ReplicaSchedule specifies each model's replica count over time. The initial count and optional ramps are defined in one object using method chaining: ReplicaSchedule(initial=720).ramp_to(360, t_start=1500, t_end=2000). The datacenter validates that ramp targets do not exceed total_gpu_capacity before running.

GPU capacity validation

The total_gpu_capacity parameter is the physical GPU count at the site and must be specified explicitly. At initialization, the datacenter checks that replica schedules never exceed this capacity at any ramp boundary.

Grid¶

Construct an OpenDSSGrid with a DSS case directory, then attach dynamic components to specific buses. The DSS file defines the base network (lines, transformers, regulators, static loads). Attached components add dynamic power sources and sinks on top -- their power is updated each timestep during simulation.

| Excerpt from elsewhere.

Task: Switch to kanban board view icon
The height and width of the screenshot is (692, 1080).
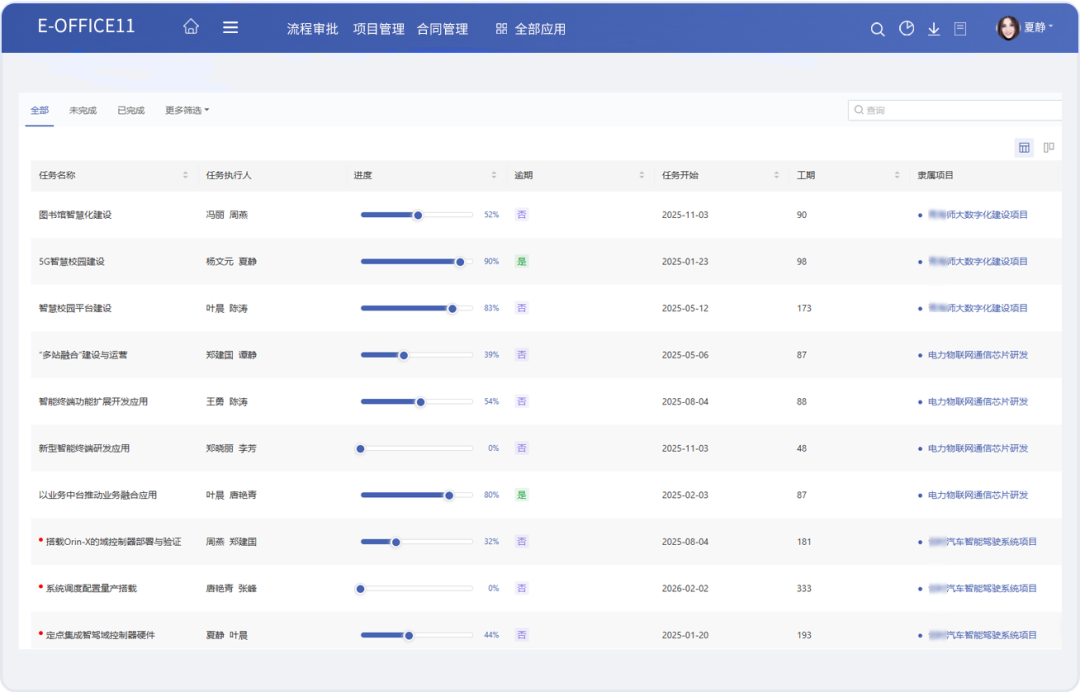Action: [1049, 148]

The grid looks up bus voltage levels from the DSS model automatically, so you never need to specify bus_kv. See OpenDSSGrid for additional options (source_pu, exclude_buses, etc.).

from fractions import Fraction

from openg2g.grid.opendss import OpenDSSGrid
from openg2g.grid.config import TapPosition
from openg2g.grid.generator import SyntheticPV
from openg2g.grid.load import SyntheticLoad

TAP_STEP = 0.00625  # standard 5/8% tap step

grid = OpenDSSGrid(
    dss_case_dir="data/grid/ieee13",
    dss_master_file="IEEE13Bus.dss",
    dt_s=Fraction(1, 10),
    initial_tap_position=TapPosition(
        regulators={"creg1a": 1.0 + 14 * TAP_STEP, "creg1b": 1.0 + 6 * TAP_STEP, "creg1c": 1.0 + 15 * TAP_STEP}
    ),
)

# Attach a datacenter load at bus 671
grid.attach_dc(dc, bus="671")

# Attach a PV generator at bus 675 (injected as negative load)
grid.attach_generator(SyntheticPV(peak_kw=10.0), bus="675")

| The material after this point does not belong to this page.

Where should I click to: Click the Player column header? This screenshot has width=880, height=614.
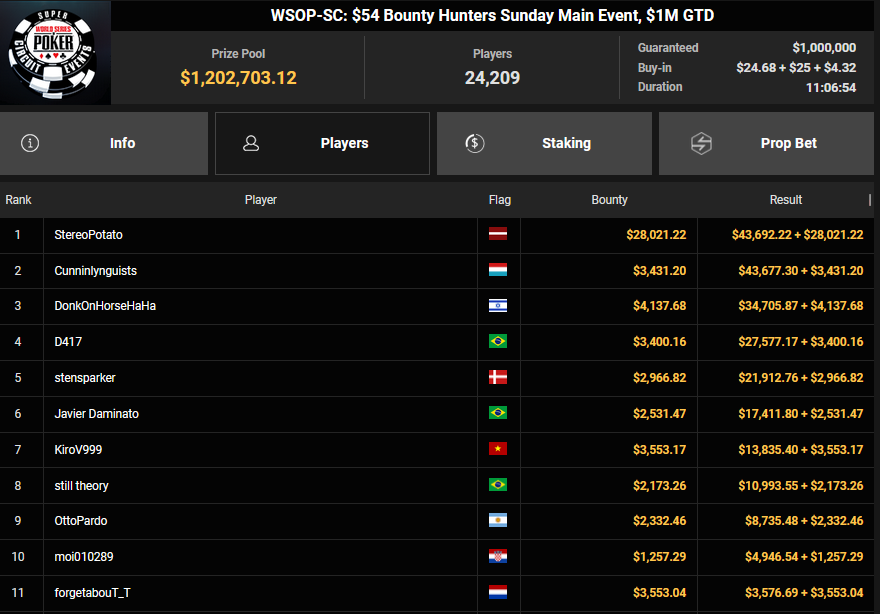pyautogui.click(x=260, y=200)

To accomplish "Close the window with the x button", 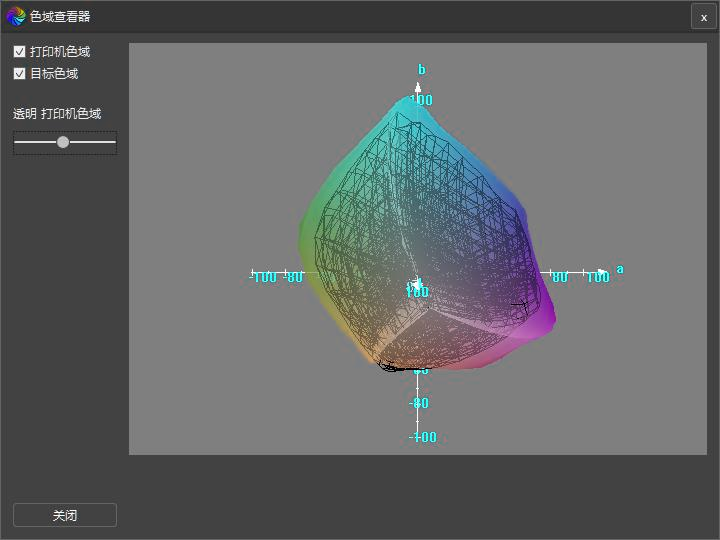I will [703, 17].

# Attach a time-varying external load at bus 680
grid.attach_load(SyntheticLoad(peak_kw=500.0), bus="680")

All attach_* calls must happen before start() (which the Coordinator calls automatically). Static loads defined in the DSS file coexist with attached dynamic components -- the power flow sees both.

Generators and loads¶

Generator and ExternalLoad are abstract base classes with a single method power_kw(t) that returns real power at simulation time t. Built-in implementations:

Class	Description
`SyntheticPV`	Demonstration PV profile with cloud dips and trends
`ConstantGenerator`	Fixed power output
`CSVProfileGenerator`	Interpolated from a CSV time series
`SyntheticLoad`	Demonstration load with diurnal bumps
`ConstantLoad`	Fixed power consumption
`CSVProfileLoad`	Interpolated from a CSV time series

The CSV variants expect a two-column file (time in seconds, power in kW) with a header row; values between samples are linearly interpolated.

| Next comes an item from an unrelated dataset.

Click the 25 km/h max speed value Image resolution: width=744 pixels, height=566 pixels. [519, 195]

Subclass Generator or ExternalLoad to implement custom profiles (e.g., real weather-driven PV, measured load traces).

Tap schedules¶

Tap schedules are built using TapPosition and the | operator, and passed to a TapScheduleController:

tap_schedule = (
    TapPosition(regulators={"creg1a": 1.0 + 16 * TAP_STEP, "creg1b": 1.0 + 6 * TAP_STEP}).at(t=25 * 60)
    | TapPosition(regulators={"creg1a": 1.0 + 10 * TAP_STEP}).at(t=55 * 60)
)

For single-bank systems, the phase shorthand TapPosition(a=..., b=..., c=...) can be used instead of regulator names. Multi-bank systems must use explicit regulator names.

Grid Data Files¶

OpenG2G ships with IEEE test feeder models in data/grid/, one folder per system. Each folder contains a self-contained master .dss file and a shared line impedance file:

data/grid/
├── ieee13/
│   ├── IEEE13Bus.dss        # Circuit, transformers, regulators, loads, lines, bus coordinates
│   └── IEEELineCodes.dss    # Line impedance definitions (loaded via Redirect)
├── ieee34/
│   ├── IEEE34Bus.dss
│   └── IEEELineCodes.dss
└── ieee123/
    ├── IEEE123Bus.dss
    └── IEEELineCodes.dss

These are modified from the OpenDSS IEEE Test Cases for studying datacenter loads on distribution grids. See the header comment in each .dss file for system-specific modifications.

Regulator naming. OpenDSS models voltage regulators as two separate objects: a Transformer (the physical hardware) and a RegControl (the control logic that adjusts the transformer's tap). Names follow the convention reg{bank}{phase} / creg{bank}{phase} (the c prefix stands for "control"):

Component	Pattern	Example	Meaning
Transformer	`reg{bank}{phase}`	`reg1a`	Bank 1, phase A
RegControl	`creg{bank}{phase}`	`creg1a`	Control for bank 1, phase A

Each RegControl points to its transformer: new regcontrol.creg1a transformer=reg1a winding=2 .... A typical bank has three per-phase regulators (e.g., creg1a, creg1b, creg1c).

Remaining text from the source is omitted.